Percepta's 2D Heads: Programs Compiled Into Weights

The paper

Percepta published a result in March 2025: a WebAssembly interpreter compiled into the weights of a standard PyTorch transformer. The model doesn't call an external tool — it executes the program itself, token by token, in its own decoding loop. The execution trace is transparent: each step appears in the output.

The core technical innovation: restricting attention head dimension to 2. In 2D, "find the key with the highest dot product with the query" becomes a computational geometry problem — finding the farthest point on a convex hull in a given direction. This is solvable in O(log t) instead of the standard O(t) per step. On their benchmark: 31,000 tok/s vs 305 tok/s with standard KV cache on the same workload.

The two paths

The architecture splits into two paths:

Slow path — full-dimensional heads. Standard LLM behavior: reasoning, planning, generation. This is the path that thinks.

Fast path — 2D heads with convex hull lookup. Deterministic execution at O(log t). This is the path that executes. The program lives in the weights. The data lives in the trace.

The key insight: changing what the fast path does doesn't require retraining. The algorithm is in the weights; the data (dictionaries, schemas, routing tables) is injected as tokens. Swap the dictionary, swap the behavior. Hot-reload without touching the model.

Applications on small LLMs

The paper demonstrates a WebAssembly interpreter, which is a proof of concept. The interesting question is what else you could compile into the fast path of a small, deployable model.

Correction and eviction patterns:

NER with dynamic dictionaries. The slow path predicts an entity; the fast path looks it up in an injected dictionary; if it's a false positive, the fast path overrides. Dictionary changes don't require retraining — they're token injections.
SQL validation. The slow path generates a query; the fast path runs a parser embedded in the weights, validates syntax and schema, corrects inline. Zero external round-trip.
Format control. The slow path generates JSON or YAML; the fast path validates against an injected schema, corrects if invalid. Zero post-processing.

Embedded execution patterns:

Agnostic router. The routing algorithm is in the weights; the routing table is injected as tokens.
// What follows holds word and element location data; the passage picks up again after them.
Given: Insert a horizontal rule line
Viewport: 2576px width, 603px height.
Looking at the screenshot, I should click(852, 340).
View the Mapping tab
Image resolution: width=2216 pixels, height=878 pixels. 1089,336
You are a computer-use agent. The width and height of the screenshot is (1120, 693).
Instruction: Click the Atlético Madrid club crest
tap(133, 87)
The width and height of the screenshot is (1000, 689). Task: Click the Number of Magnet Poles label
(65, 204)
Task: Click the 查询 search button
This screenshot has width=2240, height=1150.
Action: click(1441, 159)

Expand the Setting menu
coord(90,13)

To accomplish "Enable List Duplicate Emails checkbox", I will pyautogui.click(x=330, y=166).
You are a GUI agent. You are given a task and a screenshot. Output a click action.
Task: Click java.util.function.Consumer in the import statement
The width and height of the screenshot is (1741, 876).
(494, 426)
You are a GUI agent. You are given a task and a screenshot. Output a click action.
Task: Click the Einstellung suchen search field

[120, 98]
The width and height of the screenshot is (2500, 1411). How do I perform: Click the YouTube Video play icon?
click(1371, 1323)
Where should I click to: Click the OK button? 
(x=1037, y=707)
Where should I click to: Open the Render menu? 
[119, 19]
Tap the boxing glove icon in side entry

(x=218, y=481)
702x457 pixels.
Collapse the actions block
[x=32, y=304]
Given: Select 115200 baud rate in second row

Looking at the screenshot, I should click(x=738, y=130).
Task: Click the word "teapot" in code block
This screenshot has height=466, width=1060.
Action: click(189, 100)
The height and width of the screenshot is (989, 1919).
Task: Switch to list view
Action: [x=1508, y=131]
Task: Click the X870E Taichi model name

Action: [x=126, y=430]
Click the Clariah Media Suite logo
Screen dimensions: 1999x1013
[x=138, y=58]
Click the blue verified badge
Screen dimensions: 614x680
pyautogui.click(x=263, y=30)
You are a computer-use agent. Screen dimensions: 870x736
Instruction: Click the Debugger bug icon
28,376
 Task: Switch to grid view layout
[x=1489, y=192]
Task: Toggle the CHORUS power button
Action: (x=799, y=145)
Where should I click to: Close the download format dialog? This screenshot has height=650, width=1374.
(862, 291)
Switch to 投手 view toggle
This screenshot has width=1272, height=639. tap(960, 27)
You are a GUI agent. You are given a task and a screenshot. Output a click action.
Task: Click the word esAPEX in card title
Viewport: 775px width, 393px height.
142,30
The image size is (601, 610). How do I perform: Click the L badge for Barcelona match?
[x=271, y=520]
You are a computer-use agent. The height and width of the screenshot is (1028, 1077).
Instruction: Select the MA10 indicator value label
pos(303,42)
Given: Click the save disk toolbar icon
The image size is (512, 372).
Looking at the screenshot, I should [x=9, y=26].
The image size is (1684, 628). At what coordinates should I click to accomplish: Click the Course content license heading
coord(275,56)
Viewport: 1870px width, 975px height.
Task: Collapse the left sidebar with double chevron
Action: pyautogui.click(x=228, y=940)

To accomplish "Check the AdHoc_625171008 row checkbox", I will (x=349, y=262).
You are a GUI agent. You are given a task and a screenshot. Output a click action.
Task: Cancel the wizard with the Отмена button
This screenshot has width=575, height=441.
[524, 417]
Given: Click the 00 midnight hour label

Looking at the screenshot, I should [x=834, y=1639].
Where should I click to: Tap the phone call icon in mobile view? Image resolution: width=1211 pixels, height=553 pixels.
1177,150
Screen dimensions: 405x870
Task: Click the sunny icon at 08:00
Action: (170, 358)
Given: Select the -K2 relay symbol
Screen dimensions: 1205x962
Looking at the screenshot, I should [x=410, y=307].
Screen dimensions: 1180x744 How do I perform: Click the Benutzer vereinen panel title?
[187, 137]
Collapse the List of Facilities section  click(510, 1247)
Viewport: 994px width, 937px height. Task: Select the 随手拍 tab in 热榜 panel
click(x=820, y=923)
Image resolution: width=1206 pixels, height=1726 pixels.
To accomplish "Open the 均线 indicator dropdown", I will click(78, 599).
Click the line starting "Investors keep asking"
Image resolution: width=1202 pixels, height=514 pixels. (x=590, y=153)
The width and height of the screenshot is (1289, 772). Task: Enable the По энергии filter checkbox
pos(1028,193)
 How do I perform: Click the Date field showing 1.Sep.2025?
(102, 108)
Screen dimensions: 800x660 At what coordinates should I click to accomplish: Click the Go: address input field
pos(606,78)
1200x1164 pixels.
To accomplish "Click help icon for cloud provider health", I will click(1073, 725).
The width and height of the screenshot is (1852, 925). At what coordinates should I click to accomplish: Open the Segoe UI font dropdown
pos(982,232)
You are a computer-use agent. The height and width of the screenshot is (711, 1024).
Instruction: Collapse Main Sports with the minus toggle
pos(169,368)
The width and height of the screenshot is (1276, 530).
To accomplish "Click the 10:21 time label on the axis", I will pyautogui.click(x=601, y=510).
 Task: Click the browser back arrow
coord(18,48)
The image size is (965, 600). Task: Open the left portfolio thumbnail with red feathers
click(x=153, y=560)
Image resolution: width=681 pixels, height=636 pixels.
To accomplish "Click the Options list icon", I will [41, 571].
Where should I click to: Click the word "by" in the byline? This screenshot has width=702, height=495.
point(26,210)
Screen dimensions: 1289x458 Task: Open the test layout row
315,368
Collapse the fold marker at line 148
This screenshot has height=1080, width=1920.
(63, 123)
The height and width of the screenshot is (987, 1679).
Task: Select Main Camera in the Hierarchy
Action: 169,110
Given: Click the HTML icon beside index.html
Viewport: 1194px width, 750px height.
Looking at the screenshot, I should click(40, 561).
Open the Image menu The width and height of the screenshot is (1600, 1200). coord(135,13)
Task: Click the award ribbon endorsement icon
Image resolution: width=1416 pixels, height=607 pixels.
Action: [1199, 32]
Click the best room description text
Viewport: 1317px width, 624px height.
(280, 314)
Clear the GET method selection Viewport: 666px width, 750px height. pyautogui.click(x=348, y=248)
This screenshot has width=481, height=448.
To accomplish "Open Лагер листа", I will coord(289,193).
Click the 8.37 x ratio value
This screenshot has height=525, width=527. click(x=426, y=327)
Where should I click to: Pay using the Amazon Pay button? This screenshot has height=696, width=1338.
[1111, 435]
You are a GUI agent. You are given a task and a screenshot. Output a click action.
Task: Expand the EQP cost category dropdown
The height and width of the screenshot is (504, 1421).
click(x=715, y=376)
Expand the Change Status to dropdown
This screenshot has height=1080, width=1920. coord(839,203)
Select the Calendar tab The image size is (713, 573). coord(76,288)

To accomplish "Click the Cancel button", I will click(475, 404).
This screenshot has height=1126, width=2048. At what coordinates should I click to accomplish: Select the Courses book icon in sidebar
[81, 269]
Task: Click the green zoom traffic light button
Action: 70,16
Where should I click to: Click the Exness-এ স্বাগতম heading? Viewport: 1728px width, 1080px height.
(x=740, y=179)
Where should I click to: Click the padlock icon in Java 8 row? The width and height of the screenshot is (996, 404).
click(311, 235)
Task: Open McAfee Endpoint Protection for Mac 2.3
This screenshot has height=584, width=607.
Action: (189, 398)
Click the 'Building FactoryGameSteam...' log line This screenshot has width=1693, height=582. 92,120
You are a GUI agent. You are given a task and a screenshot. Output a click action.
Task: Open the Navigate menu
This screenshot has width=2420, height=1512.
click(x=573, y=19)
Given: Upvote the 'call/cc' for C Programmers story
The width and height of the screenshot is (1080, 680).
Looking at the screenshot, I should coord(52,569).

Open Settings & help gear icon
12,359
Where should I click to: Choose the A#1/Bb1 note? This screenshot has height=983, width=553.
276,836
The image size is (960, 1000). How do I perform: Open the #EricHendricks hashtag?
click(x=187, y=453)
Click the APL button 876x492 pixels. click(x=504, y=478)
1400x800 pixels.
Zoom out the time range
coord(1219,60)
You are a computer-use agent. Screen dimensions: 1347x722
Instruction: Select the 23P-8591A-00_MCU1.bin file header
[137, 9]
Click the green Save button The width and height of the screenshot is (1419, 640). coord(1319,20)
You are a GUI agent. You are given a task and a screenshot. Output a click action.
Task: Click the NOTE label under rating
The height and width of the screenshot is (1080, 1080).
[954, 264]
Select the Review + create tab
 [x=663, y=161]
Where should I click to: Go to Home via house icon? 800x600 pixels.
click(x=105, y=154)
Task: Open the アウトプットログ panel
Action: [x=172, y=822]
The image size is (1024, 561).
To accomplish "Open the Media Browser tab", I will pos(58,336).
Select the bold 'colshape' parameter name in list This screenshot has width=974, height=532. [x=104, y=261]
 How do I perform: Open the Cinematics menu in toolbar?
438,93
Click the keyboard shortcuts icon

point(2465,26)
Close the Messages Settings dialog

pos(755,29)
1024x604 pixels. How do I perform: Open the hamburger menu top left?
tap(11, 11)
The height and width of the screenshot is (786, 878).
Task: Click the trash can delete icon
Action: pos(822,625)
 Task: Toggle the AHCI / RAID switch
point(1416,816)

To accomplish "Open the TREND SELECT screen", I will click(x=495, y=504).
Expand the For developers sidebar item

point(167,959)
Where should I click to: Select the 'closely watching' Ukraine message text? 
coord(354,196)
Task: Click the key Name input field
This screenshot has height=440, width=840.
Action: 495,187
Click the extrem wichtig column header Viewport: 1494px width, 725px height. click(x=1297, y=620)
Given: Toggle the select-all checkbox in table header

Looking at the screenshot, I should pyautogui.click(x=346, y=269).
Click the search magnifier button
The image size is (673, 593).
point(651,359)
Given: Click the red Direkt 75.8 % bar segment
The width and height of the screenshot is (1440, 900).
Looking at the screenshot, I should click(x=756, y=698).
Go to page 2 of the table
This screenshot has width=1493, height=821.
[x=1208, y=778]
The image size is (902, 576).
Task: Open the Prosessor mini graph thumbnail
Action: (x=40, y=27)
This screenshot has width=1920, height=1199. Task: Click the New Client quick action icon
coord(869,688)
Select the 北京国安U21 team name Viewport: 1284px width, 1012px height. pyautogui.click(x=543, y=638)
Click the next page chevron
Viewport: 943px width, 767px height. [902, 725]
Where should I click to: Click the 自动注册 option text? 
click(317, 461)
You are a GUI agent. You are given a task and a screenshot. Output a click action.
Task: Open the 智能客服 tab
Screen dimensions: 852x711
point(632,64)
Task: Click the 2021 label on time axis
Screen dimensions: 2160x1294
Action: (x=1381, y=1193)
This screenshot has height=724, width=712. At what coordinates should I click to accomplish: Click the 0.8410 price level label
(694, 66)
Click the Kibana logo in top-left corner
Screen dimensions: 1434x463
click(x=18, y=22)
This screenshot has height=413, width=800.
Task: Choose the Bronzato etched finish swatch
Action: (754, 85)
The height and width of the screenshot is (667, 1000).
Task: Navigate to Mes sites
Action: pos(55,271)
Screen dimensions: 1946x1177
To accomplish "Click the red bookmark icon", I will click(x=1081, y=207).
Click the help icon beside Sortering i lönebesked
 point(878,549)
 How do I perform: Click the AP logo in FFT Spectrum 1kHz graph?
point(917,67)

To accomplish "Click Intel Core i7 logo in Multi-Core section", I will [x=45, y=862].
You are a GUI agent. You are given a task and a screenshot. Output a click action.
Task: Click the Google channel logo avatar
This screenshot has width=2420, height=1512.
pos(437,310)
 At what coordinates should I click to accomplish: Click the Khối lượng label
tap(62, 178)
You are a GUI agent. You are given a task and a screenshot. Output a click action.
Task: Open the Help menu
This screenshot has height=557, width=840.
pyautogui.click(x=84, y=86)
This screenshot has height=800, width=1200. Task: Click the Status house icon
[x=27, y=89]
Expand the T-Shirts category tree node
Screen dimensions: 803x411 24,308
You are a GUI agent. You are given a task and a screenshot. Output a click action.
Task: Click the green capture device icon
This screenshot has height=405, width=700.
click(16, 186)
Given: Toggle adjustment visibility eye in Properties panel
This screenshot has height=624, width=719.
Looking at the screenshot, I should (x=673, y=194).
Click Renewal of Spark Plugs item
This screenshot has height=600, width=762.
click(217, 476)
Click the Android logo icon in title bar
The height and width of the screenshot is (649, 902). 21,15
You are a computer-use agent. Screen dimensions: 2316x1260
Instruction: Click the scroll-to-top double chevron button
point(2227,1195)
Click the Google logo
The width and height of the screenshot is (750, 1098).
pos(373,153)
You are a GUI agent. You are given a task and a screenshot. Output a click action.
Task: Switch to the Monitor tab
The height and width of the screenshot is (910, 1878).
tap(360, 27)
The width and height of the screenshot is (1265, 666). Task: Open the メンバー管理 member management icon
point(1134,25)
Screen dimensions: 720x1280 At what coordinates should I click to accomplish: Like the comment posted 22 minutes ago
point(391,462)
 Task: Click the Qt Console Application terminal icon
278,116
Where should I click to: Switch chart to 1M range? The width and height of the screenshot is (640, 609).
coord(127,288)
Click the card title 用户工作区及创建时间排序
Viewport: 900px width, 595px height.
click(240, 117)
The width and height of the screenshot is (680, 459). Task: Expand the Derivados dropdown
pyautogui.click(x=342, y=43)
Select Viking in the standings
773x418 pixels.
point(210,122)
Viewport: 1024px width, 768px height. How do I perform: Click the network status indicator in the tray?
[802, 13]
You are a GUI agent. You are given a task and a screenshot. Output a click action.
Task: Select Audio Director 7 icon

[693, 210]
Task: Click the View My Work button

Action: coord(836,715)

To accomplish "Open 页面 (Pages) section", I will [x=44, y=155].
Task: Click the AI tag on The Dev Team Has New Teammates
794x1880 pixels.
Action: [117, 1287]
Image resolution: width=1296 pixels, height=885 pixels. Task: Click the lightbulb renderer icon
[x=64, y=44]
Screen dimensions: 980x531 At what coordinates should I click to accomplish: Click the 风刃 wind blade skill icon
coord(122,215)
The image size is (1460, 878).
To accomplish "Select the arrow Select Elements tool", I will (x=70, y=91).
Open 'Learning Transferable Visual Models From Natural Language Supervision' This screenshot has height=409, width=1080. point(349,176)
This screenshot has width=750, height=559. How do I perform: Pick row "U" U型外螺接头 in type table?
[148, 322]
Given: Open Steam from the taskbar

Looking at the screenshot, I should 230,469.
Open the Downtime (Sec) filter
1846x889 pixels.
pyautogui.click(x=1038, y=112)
Strategy selection (local, HTTP, noop) is data, not code. Hot-reload the routing table without reloading the model.
Constraint solver. The slow path formulates the problem; the fast path solves it exactly. Scheduling, assignment, bin-packing — deterministic results, guaranteed correct.
Persistent state machine. Workflow transitions are the compiled algorithm; current state is the generated trace. Exact recovery after crash, because the trace is the state.

The differentiability question

The fast path is differentiable. A correction made by the dictionary can propagate a gradient signal back to the slow path. A false positive caught by the fast path can teach the slow path to not make that prediction again. This feedback loop between deterministic execution and probabilistic reasoning is where the real research potential is — and it's completely open.

Connection to HOROS

Several HOROS patterns map directly to these concepts:

SQLite WAL as persistent trace — exact state recovery between sessions
dbsync (snapshot + atomic swap) as a state transfer mechanism analogous to HullKVCache
squeueHA (bounded execution, claim/ack, MaxAttempts) as guarantees on the execution trace
usertenant catalog (routing agnostic to content) as data-in-tokens, not algorithm-in-code

The convergence isn't accidental. Both architectures separate the "what to do" (compiled, deterministic) from the "what to do it on" (injected, hot-swappable).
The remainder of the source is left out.